Case 3: Distinguishing Network Disconnection vs Timeout

Connection Timeout and Read Timeout require completely different handling approaches.

Connection Timeout likely means the request wasn’t delivered at all, so immediate retry is possible. Read Timeout means the request was delivered but response is delayed, so check status first before taking action.

Socket Timeout particularly indicates packet loss, so classify it as a network quality issue for separate management.

Building Monitoring and Alert Systems

Timeout Dashboard Configuration

For effective monitoring, track these metrics in real-time:

  • Timeout count by type: Frequency of Connection, Read, Socket occurrences
  • Distribution by VAN: Which VAN mainly experiences issues
  • Time-based patterns: Whether concentrated at specific times
  • Phantom success rate: Percentage that actually succeeded after timeout
  • Average recovery time: Time from timeout to final status confirmation

Real-time Alert Configuration

Timeout alerts need appropriate sensitivity adjustment:

  • Connection Timeout: Alert ops team if 10+ occurrences within 5 minutes
  • Read Timeout: Alert dev team if 50+ occurrences within 10 minutes
  • Phantom Success: Immediate check for even 1 occurrence
  • Recovery Failure: Emergency alert if failed after 3 retries

Lessons and Best Practices

1. Design Timeouts Hierarchically

Higher layers should have longer timeouts. This allows upper layers to properly handle delays occurring in lower layers.

2. Timeout ≠ Failure

Especially in financial transactions, actual transactions may succeed despite timeouts. Always prioritize status verification and avoid hasty failure processing.

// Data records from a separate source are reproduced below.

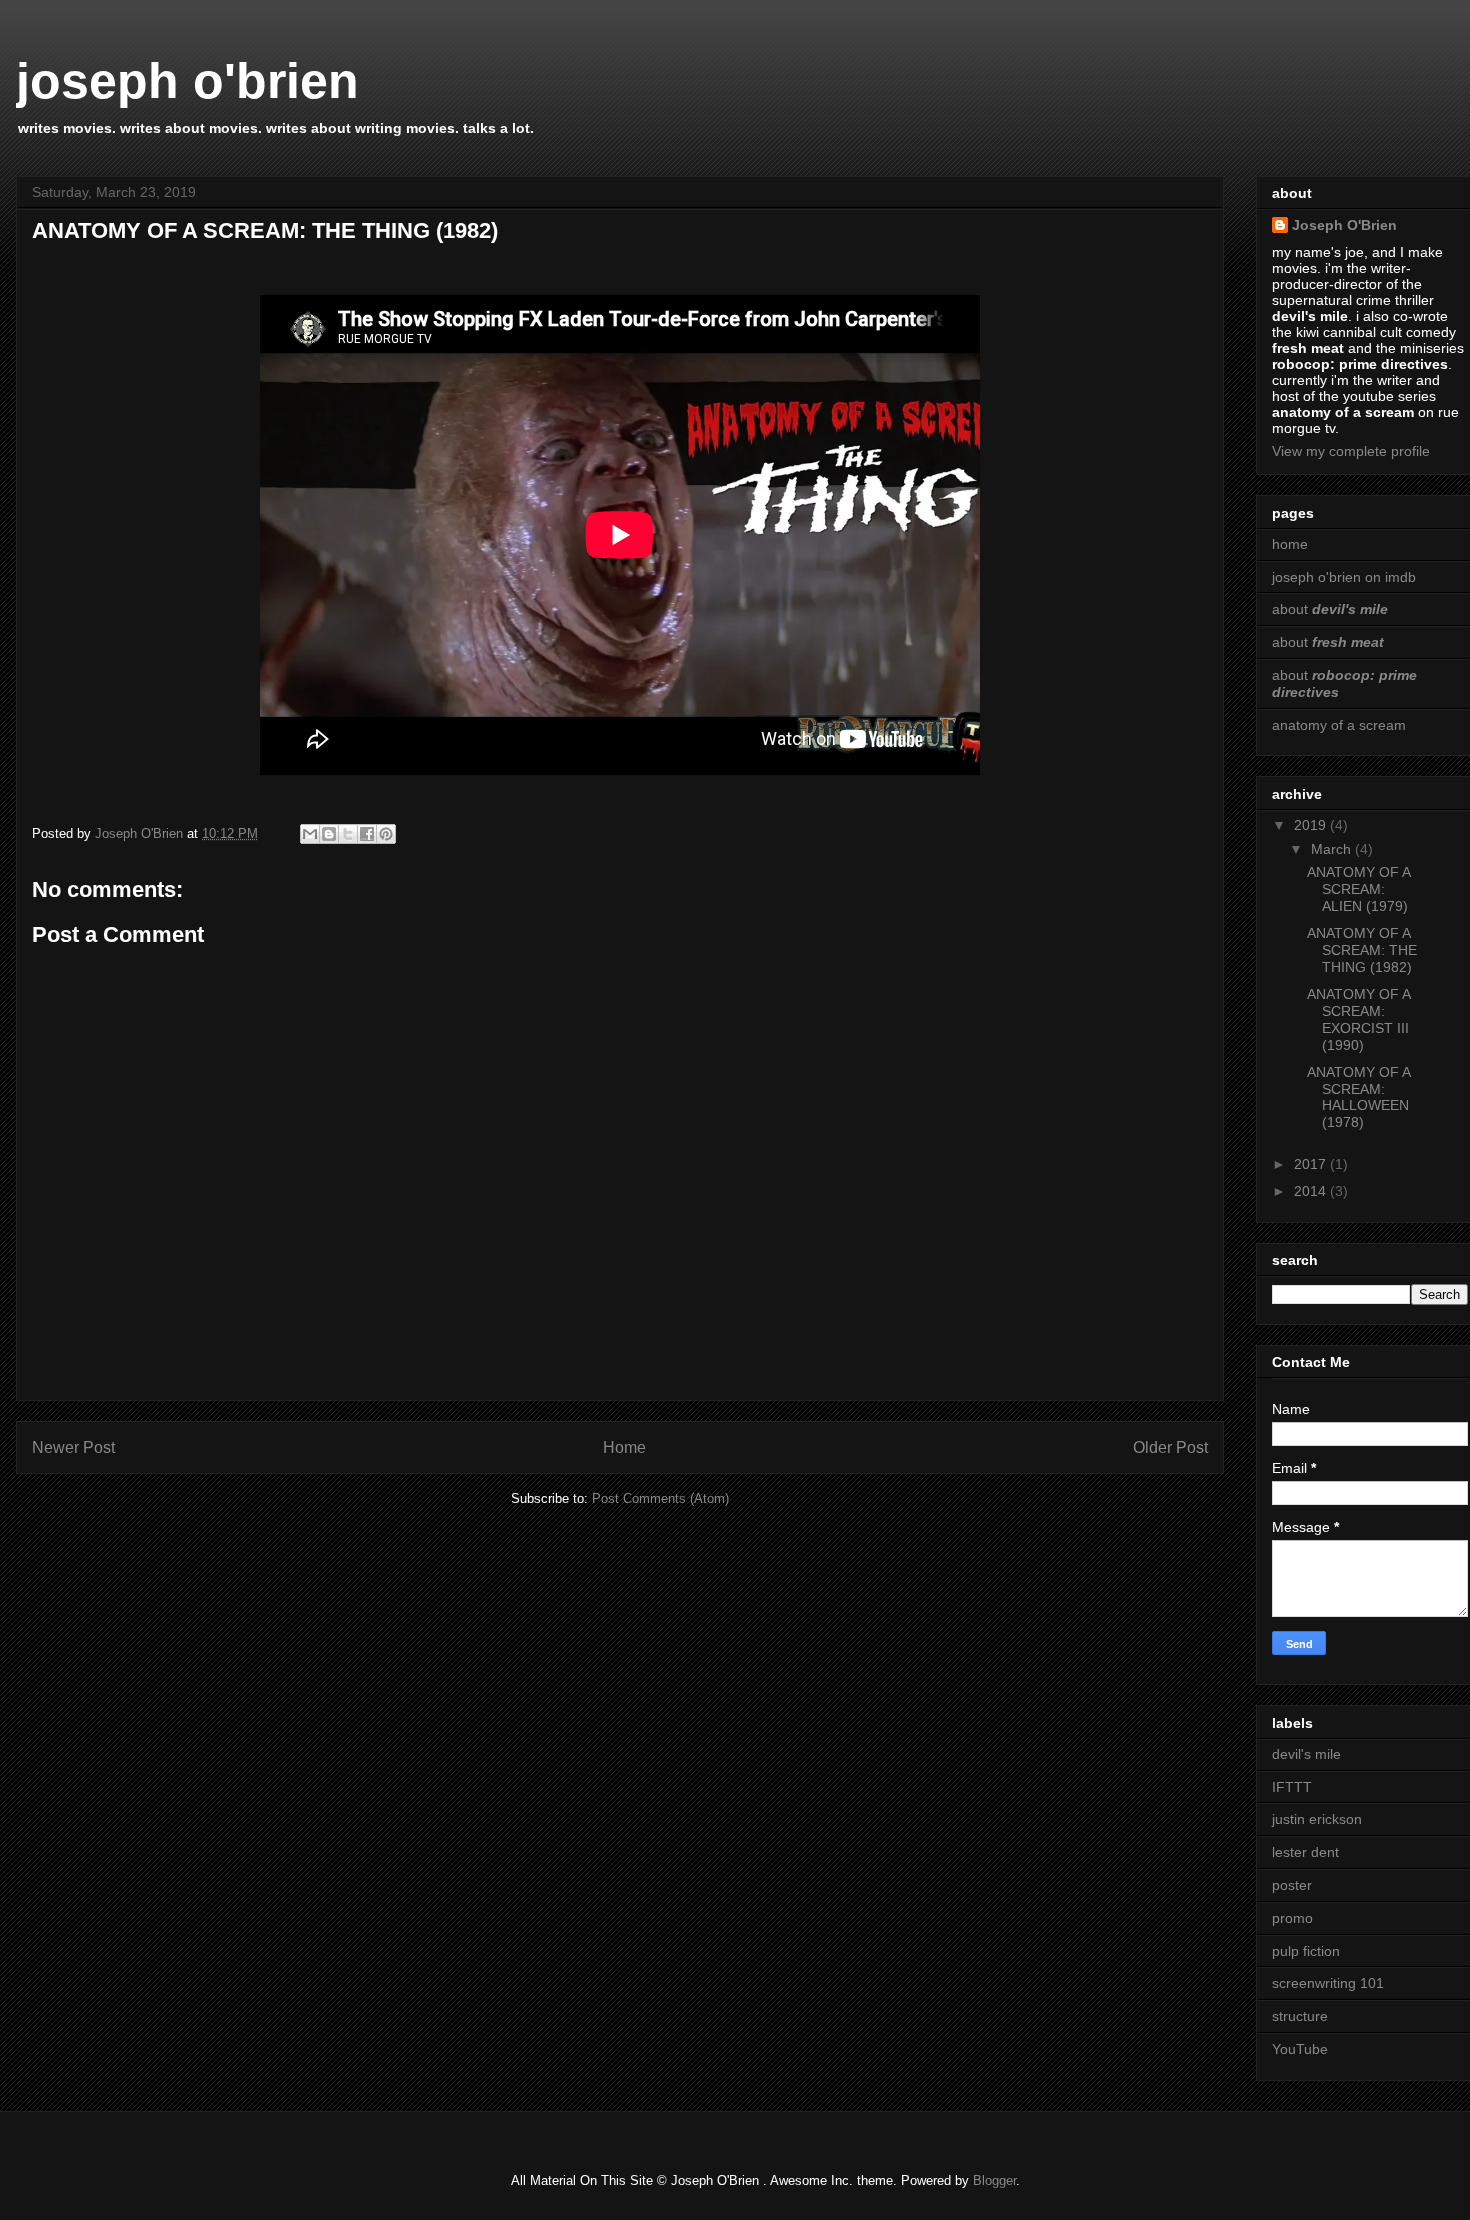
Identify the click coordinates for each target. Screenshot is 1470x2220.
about (1330, 609)
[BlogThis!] (329, 834)
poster (1292, 1885)
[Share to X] (348, 834)
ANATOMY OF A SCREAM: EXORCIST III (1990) (1358, 1019)
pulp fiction (1306, 1951)
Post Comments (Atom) (660, 1498)
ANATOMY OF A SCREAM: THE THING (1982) (1362, 950)
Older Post (1170, 1447)
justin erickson (1317, 1819)
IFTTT (1292, 1787)
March (1333, 849)
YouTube (1300, 2049)
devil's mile (1306, 1754)
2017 (1312, 1164)
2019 (1312, 825)
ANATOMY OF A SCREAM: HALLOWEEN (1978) (1358, 1097)
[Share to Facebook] (367, 834)
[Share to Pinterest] (386, 834)
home (1290, 544)
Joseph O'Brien (1344, 225)
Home (624, 1447)
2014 (1312, 1191)
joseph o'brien (187, 81)
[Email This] (310, 834)
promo (1292, 1918)
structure (1300, 2016)
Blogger (994, 2180)
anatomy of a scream (1339, 725)
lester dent (1305, 1852)
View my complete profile (1351, 451)
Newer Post (73, 1447)
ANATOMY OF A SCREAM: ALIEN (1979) (1358, 889)
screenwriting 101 (1328, 1983)
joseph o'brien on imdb (1344, 577)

3. Idempotency is Mandatory, Not Optional

All financial APIs must have idempotency keys, and the same key must be used for retries after timeout. This is the most basic safeguard against duplicate transactions.

4. Logging is the Beginning of Debugging

Accurately record timeout occurrence time, duration, and location. It’s especially important to distinguish which segment (PG-VAN, VAN-Bank) experienced the issue.

5. Load Testing Should Mirror Real Environment

Test scenarios must include timeout cases. Simulate various situations including not just normal responses but delayed responses, timeouts, and network disconnections to avoid surprises in actual operations.

Closing

TimeoutException is an unavoidable phenomenon in distributed systems. It becomes even more complex in environments like financial payment systems where multiple institutions are interconnected.

What’s important:

  1. Don’t conclude timeout as failure: This can be fatal especially in financial transactions
  2. Hierarchical timeout design: More lenient for upper layers
  3. Status verification mechanism: Always check transaction status after timeout
  4. Idempotency guarantee: Prevent retries from becoming duplicate transactions
  5. Monitoring and analysis: Identify patterns for proactive response

The war against timeouts never ends. But with sufficient understanding and preparation, you can definitely reduce those 3 AM emergency calls.

And remember: “Getting a timeout” and “transaction failed” are completely different stories.